La corsa al nucleare di Usa, Russia e Cina senza freni: un preoccupante segnale per il futuro

Nonostante l'amministrazione Biden, negli ultimi quattro anni, abbia dichiarato che gli Stati Uniti non necessitano di aumentare il proprio arsenale per mantenere una deterrenza efficace, la corsa agli armamenti è, in realtà, molto concreta

di Chiara Morelli
Esteri

La corsa al nucleare di Usa, Russia e Cina senza freni: un preoccupante segnale per il futuro

La seconda metà degli anni Ottanta del secolo scorso fu caratterizzata da un evento considerato come epocale: dopo decenni di guerra fredda tra blocco Occidentale e Orientale, durante il vertice di Ginevra del 1985 il Presidente americano Ronald Reagan e il Segretario del PC dell’Urss Michail Gorbačëv, affermarono insieme come “una guerra nucleare non può essere vinta e non dovrà mai essere combattuta”. Un incontro storico in quell’epoca di tensioni, che fece sperare in una possibilità di ricucire i rapporti diplomatici logorati da tempo. E soprattutto, un segnale che mise fine, per alcuni anni, alla cosiddetta corsa agli armamenti.

Tuttavia, alla luce dei conflitti in corso tra Russia e Ucraina e in Medio Oriente, con il ruolo degli Stati Uniti e, soprattutto, l’ascesa economica della Cina, oggi il contesto geopolitico è cambiato. I rapporti internazionali sono sempre più complessi e, le crescenti tensioni, hanno di fatto riattivato la corsa agli armamenti che, con l’evoluzione tecnologica del nuovo millennio, è diventata sempre più preoccupante. Non solo a causa delle nuove tecnologie legate all’intelligenza artificiale, ma anche a causa del ritorno della minaccia nucleare.
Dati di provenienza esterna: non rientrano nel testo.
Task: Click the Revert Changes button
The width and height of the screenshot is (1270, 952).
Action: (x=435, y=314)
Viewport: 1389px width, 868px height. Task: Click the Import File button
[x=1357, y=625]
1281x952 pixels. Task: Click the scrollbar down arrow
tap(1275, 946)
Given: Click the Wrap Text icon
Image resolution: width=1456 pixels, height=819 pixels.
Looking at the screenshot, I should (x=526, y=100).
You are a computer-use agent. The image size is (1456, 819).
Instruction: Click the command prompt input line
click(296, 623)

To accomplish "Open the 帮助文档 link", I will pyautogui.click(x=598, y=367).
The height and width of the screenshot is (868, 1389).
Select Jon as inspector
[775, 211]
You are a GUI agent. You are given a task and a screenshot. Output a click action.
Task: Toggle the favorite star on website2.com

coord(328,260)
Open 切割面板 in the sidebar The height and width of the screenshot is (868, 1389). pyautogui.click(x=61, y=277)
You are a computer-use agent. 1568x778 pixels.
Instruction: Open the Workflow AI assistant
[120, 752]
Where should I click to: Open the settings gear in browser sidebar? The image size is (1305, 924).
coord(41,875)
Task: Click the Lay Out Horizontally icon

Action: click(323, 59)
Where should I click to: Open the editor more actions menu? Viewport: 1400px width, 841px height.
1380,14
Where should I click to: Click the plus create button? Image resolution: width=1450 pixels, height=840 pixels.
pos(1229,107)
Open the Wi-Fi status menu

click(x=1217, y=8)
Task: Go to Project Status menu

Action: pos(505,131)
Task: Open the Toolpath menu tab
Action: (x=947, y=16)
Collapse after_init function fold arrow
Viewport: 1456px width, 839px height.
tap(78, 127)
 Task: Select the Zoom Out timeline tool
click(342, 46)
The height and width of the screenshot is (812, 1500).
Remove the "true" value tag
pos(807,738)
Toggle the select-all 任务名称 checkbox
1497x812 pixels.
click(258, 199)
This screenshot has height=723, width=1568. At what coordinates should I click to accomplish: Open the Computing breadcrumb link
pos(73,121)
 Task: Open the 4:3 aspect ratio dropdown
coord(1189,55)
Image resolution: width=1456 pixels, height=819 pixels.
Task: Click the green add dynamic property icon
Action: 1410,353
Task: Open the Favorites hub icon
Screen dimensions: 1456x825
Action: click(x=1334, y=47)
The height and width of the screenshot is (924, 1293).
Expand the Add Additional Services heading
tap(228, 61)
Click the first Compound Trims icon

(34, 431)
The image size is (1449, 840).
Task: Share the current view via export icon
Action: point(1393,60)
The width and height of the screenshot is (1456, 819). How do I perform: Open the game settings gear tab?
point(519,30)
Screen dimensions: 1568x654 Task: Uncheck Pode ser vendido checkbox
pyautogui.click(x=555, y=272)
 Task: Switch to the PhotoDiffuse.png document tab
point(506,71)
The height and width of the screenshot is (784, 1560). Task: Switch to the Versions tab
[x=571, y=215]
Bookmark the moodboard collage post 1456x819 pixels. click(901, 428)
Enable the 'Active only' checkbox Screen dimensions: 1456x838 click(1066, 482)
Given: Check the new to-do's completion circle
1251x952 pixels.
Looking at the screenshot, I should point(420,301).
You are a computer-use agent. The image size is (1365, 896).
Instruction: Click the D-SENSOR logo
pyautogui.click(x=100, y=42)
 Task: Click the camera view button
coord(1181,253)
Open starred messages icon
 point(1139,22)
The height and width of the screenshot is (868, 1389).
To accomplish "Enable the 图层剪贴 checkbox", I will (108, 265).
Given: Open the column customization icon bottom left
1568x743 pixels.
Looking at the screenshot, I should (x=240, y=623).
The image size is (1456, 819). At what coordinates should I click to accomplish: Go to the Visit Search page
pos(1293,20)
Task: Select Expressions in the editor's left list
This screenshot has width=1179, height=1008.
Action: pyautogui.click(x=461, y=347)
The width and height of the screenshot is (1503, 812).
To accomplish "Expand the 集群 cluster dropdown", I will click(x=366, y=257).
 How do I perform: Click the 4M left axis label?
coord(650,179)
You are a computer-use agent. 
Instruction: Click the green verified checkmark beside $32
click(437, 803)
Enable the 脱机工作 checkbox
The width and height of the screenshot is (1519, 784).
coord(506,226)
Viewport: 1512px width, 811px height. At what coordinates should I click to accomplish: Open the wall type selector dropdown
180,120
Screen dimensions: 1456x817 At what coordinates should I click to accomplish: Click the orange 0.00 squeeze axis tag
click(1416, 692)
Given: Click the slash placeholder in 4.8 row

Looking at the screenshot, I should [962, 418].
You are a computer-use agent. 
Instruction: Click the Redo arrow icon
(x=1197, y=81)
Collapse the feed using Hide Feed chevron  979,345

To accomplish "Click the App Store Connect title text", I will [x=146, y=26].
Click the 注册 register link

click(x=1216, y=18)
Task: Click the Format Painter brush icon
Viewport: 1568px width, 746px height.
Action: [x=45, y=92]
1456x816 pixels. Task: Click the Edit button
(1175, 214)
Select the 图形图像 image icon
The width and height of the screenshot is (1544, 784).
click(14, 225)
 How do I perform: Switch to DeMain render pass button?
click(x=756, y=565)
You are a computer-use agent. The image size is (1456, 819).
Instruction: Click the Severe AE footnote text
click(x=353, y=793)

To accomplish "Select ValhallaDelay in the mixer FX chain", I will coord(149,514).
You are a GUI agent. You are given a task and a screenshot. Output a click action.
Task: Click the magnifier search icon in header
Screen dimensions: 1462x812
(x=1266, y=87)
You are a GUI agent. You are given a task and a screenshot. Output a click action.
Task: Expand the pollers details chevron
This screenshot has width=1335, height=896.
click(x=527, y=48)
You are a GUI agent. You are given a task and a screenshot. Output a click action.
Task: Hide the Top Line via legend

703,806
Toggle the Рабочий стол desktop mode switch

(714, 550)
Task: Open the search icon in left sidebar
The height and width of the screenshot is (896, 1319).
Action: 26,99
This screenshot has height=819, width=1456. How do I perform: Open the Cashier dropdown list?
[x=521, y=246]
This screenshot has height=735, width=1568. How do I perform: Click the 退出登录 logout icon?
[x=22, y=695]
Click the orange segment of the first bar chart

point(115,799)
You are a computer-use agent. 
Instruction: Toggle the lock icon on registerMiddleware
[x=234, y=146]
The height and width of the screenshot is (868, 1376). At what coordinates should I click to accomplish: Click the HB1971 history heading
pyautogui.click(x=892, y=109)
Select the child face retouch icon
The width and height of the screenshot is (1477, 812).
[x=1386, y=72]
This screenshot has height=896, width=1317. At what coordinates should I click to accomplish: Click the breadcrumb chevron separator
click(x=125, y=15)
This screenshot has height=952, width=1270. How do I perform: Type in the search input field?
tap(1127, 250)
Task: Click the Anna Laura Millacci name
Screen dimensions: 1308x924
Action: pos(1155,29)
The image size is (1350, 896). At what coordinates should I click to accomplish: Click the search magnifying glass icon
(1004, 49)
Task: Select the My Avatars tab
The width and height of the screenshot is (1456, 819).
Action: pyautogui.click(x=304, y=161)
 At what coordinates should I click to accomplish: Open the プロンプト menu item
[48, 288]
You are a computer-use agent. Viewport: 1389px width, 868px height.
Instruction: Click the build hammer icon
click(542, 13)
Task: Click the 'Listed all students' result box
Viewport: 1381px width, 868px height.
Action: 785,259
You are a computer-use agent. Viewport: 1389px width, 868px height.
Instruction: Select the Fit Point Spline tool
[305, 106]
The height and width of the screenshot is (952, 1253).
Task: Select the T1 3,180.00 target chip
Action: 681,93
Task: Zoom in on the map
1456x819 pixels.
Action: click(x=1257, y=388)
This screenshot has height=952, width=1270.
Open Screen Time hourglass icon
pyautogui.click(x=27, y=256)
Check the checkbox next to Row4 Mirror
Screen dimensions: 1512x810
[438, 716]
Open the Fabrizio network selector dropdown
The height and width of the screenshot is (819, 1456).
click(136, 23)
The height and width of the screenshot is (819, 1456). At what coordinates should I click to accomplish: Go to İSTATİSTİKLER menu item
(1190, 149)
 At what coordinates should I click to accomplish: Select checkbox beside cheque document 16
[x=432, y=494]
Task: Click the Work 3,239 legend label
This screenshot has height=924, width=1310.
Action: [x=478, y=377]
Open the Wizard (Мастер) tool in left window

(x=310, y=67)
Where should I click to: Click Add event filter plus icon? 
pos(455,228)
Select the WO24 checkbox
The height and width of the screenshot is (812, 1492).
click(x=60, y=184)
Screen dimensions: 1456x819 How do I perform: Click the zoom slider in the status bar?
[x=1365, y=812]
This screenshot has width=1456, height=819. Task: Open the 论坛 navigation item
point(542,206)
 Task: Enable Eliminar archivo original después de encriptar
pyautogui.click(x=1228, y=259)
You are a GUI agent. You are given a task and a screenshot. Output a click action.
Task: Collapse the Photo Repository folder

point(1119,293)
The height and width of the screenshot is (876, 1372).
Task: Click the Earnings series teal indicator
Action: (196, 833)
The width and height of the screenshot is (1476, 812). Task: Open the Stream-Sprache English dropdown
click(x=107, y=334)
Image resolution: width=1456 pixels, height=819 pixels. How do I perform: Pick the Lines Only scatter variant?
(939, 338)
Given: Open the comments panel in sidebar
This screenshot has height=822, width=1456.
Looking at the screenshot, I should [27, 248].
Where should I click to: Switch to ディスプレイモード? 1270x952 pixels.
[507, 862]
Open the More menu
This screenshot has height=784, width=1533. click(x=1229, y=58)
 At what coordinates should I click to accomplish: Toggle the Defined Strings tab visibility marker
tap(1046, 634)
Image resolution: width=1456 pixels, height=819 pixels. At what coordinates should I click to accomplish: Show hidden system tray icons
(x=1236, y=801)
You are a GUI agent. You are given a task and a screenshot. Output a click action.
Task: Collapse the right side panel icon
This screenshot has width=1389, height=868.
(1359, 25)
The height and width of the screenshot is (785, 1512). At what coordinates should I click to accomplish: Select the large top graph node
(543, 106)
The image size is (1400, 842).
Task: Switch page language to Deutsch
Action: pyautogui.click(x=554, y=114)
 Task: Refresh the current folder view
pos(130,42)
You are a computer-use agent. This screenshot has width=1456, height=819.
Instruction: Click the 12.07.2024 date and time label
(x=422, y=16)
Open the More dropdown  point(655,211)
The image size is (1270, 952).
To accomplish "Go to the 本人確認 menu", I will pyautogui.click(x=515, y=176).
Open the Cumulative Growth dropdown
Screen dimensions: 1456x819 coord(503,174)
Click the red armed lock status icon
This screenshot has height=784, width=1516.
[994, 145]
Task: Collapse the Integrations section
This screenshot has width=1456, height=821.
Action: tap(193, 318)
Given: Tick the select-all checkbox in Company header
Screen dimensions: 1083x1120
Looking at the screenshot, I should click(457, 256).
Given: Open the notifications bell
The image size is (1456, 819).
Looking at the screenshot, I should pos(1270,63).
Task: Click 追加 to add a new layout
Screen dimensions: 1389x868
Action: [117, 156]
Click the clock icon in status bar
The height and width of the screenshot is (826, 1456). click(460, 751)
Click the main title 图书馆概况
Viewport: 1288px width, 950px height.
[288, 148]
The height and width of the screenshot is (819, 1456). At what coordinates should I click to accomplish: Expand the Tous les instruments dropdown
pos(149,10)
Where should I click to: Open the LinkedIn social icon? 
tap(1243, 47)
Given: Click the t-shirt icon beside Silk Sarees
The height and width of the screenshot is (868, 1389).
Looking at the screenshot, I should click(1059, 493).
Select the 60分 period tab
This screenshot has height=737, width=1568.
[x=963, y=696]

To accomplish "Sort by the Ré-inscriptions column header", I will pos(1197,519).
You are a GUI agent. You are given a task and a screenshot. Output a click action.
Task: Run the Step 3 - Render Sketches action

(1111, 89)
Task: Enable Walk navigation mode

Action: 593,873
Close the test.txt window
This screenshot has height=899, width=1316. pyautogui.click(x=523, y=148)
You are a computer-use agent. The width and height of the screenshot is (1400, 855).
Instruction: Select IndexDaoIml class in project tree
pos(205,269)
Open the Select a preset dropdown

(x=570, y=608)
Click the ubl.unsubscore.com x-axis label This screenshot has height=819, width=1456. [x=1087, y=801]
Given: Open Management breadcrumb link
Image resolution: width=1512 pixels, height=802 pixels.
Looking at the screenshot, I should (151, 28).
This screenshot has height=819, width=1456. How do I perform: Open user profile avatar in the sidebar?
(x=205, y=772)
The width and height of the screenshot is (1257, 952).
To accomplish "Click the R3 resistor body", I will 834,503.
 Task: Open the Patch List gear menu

Una svolta che, dopo anni relativamente pacifici, apre scenari assolutamente imprevedibili.

Per decenni, il controllo degli armamenti era riuscito a mantenere un equilibrio pur fragile, ma efficace, riducendo il numero delle testate nucleari esistenti da circa 60.000, a meno di 11.000. Come sottolineato da InsideOver: “il New START del 2010” proponeva “un trattato che fissava a 1.550 il numero di testate strategiche dispiegabili da Stati Uniti e Russia”. Un obiettivo che però, in vista della scadenza proprio del New START nel 2026, ha visto “la sospensione russa annunciata nel 2023, segnando l’inizio di un’epoca nuova, in cui nessuna limitazione vincolerà più le due maggiori potenze nucleari del mondo”. Una sospensione, arrivata anche dopo il ritiro unilaterale degli Stati Uniti dal trattato ABM nel 2002, che ha innescato una reazione a catena tra Russia e Usa, fino all’entrata in scena anche della Cina. La Repubblica Popolare Cinese, tradizionalmente con un arsenale nucleare limitato, negli ultimi anni ha infatti accelerato la propria corsa agli armamenti, con previsioni che indicano il dispiego di circa 1.000 testate nucleari entro il 2030.

Alla luce di tutto ciò, è allarmante il fatto che Pechino rifiuti di partecipare ai negoziati sul controllo degli armamenti, aumentando le preoccupazioni internazionali, in un contesto di rivalità crescente tra le grandi potenze. La logica che alimenta questa corsa agli armamenti è la paura di non essere abbastanza pronti, in caso di un eventuale attacco nemico. Eppure, il progresso tecnologico contemporaneo, con lo sviluppo di nuovi missili ipersonici e apparecchiature militari che si servono di intelligenza artificiale – lo si è visto bene nel caso del missile ipersonico russo Oreshnik, impiegato in Ucraina, o nella misteriosa vicenda dei cercapersone esplosi nelle mani dei militanti di Hezbollah - la possibilità che vengano commessi errori fatali aumenta notevolmente.

Nonostante l'amministrazione Biden, negli ultimi quattro anni, abbia dichiarato che gli Stati Uniti non necessitano di aumentare il proprio arsenale per mantenere una deterrenza efficace, la corsa agli armamenti è, in realtà, molto concreta. Tuttavia, se Russia e Cina espanderanno ulteriormente le loro capacità nucleari, gli Stati Uniti potrebbero sentirsi obbligati a rispondere, scatenando una spirale incontrollabile che mette seriamente in pericolo il futuro dell’umanità. L'unica alternativa resta infatti il negoziato e il dialogo, sebbene oggi la volontà politica di avviarlo appaia molto distante.